5484  * This function is used by the kernel light skeleton
5485  * to load bpf programs when modules are loaded or during kernel boot.
5486  * See tools/lib/bpf/skel_internal.h
5487  */
5488 int kern_sys_bpf(int cmd, union bpf_attr *attr, unsigned int size);
5489
5490 int kern_sys_bpf(int cmd, union bpf_attr *attr, unsigned int size)
5491 {
5492         struct bpf_prog * __maybe_unused prog;
5493         struct bpf_tramp_run_ctx __maybe_unused run_ctx;
5494
5495         switch (cmd) {
5496 #ifdef CONFIG_BPF_JIT /* __bpf_prog_enter_sleepable used by trampoline and JIT */
5497         case BPF_PROG_TEST_RUN:
5498                 if (attr->test.data_in || attr->test.data_out ||
5499                     attr->test.ctx_out || attr->test.duration ||
5500                     attr->test.repeat || attr->test.flags)

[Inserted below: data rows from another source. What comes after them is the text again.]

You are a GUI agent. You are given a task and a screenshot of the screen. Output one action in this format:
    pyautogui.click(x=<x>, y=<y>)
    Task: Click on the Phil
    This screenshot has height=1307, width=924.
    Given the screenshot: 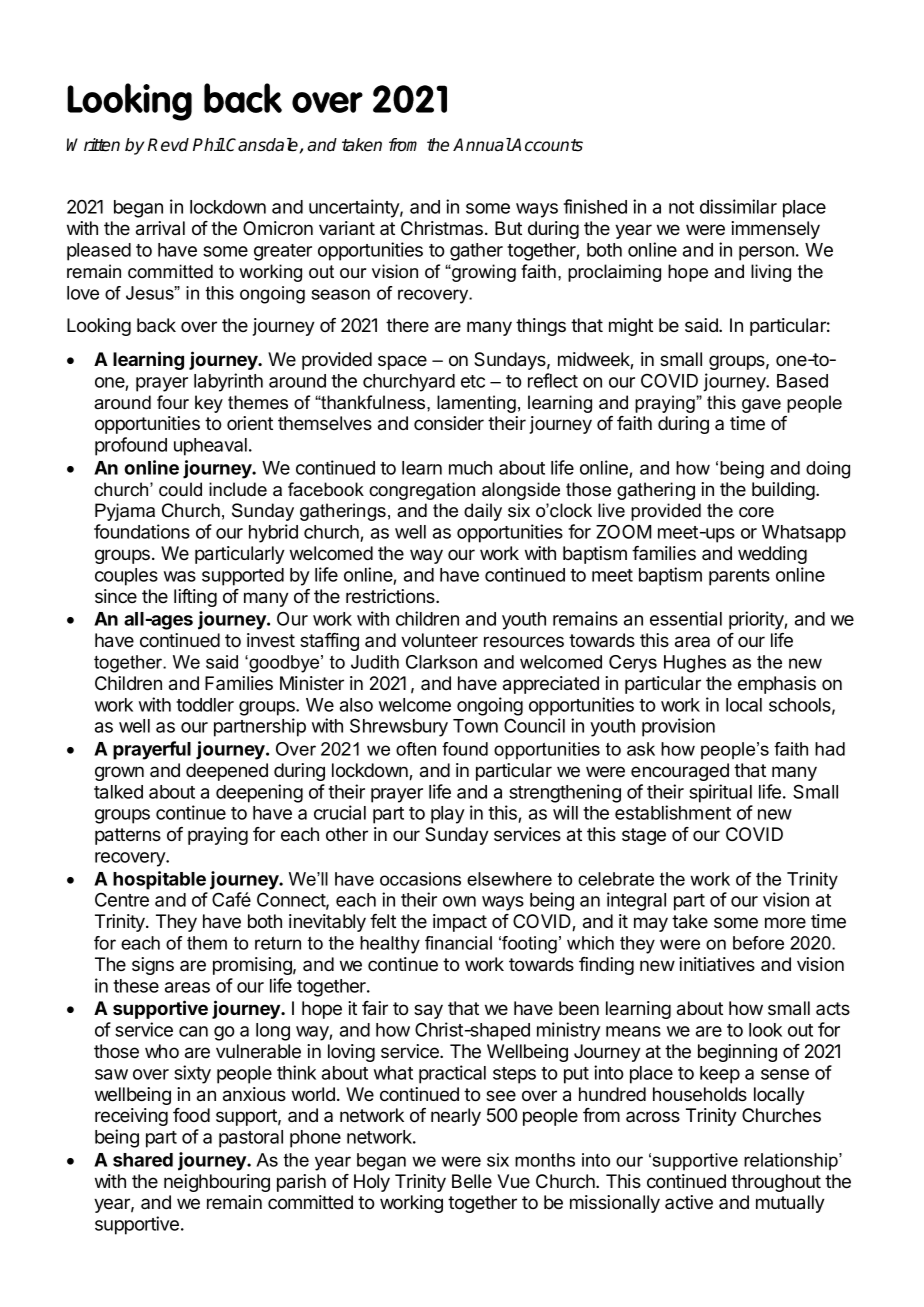 What is the action you would take?
    pyautogui.click(x=209, y=144)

5501                         return -EINVAL;
5502
5503                 prog = bpf_prog_get_type(attr->test.prog_fd, BPF_PROG_TYPE_SYSCALL);
5504                 if (IS_ERR(prog))
5505                         return PTR_ERR(prog);
5506
5507                 if (attr->test.ctx_size_in < prog->aux->max_ctx_offset ||
5508                     attr->test.ctx_size_in > U16_MAX) {
5509                         bpf_prog_put(prog);
5510                         return -EINVAL;
5511                 }
5512
5513                 run_ctx.bpf_cookie = 0;
5514                 if (!__bpf_prog_enter_sleepable_recur(prog, &run_ctx)) {
5515                         /* recursion detected */
5516                         __bpf_prog_exit_sleepable_recur(prog, 0, &run_ctx);
5517                         bpf_prog_put(prog);
5518                         return -EBUSY;
5519                 }
5520                 attr->test.retval = bpf_prog_run(prog, (void *) (long) attr->test.ctx_in);
5521                 __bpf_prog_exit_sleepable_recur(prog, 0 /* bpf_prog_run does runtime stats */,
5522                                                 &run_ctx);
5523                 bpf_prog_put(prog);
5524                 return 0;
5525 #endif
5526         default:
5527                 return ____bpf_sys_bpf(cmd, attr, size);
5528         }
5529 }
5530 EXPORT_SYMBOL(kern_sys_bpf);
5531
5532 static const struct bpf_func_proto bpf_sys_bpf_proto = {
5533         .func           = bpf_sys_bpf,
5534         .gpl_only       = false,
5535         .ret_type       = RET_INTEGER,
5536         .arg1_type      = ARG_ANYTHING,
5537         .arg2_type      = ARG_PTR_TO_MEM | MEM_RDONLY,
5538         .arg3_type      = ARG_CONST_SIZE,
5539 };
5540
5541 const struct bpf_func_proto * __weak
5542 tracing_prog_func_proto(enum bpf_func_id func_id, const struct bpf_prog *prog)
5543 {
5544         return bpf_base_func_proto(func_id);
5545 }
5546
5547 BPF_CALL_1(bpf_sys_close, u32, fd)
5548 {
5549         /* When bpf program calls this helper there should not be
5550          * an fdget() without matching completed fdput().
5551          * This helper is allowed in the following callchain only:
5552          * sys_bpf->prog_test_run->bpf_prog->bpf_sys_close
5553          */
5554         return close_fd(fd);
5555 }
5556
5557 static const struct bpf_func_proto bpf_sys_close_proto = {
5558         .func           = bpf_sys_close,
5559         .gpl_only       = false,
5560         .ret_type       = RET_INTEGER,
5561         .arg1_type      = ARG_ANYTHING,
5562 };
5563
5564 BPF_CALL_4(bpf_kallsyms_lookup_name, const char *, name, int, name_sz, int, flags, u64 *, res)
5565 {
5566         if (flags)
5567                 return -EINVAL;
5568
5569         if (name_sz <= 1 || name[name_sz - 1])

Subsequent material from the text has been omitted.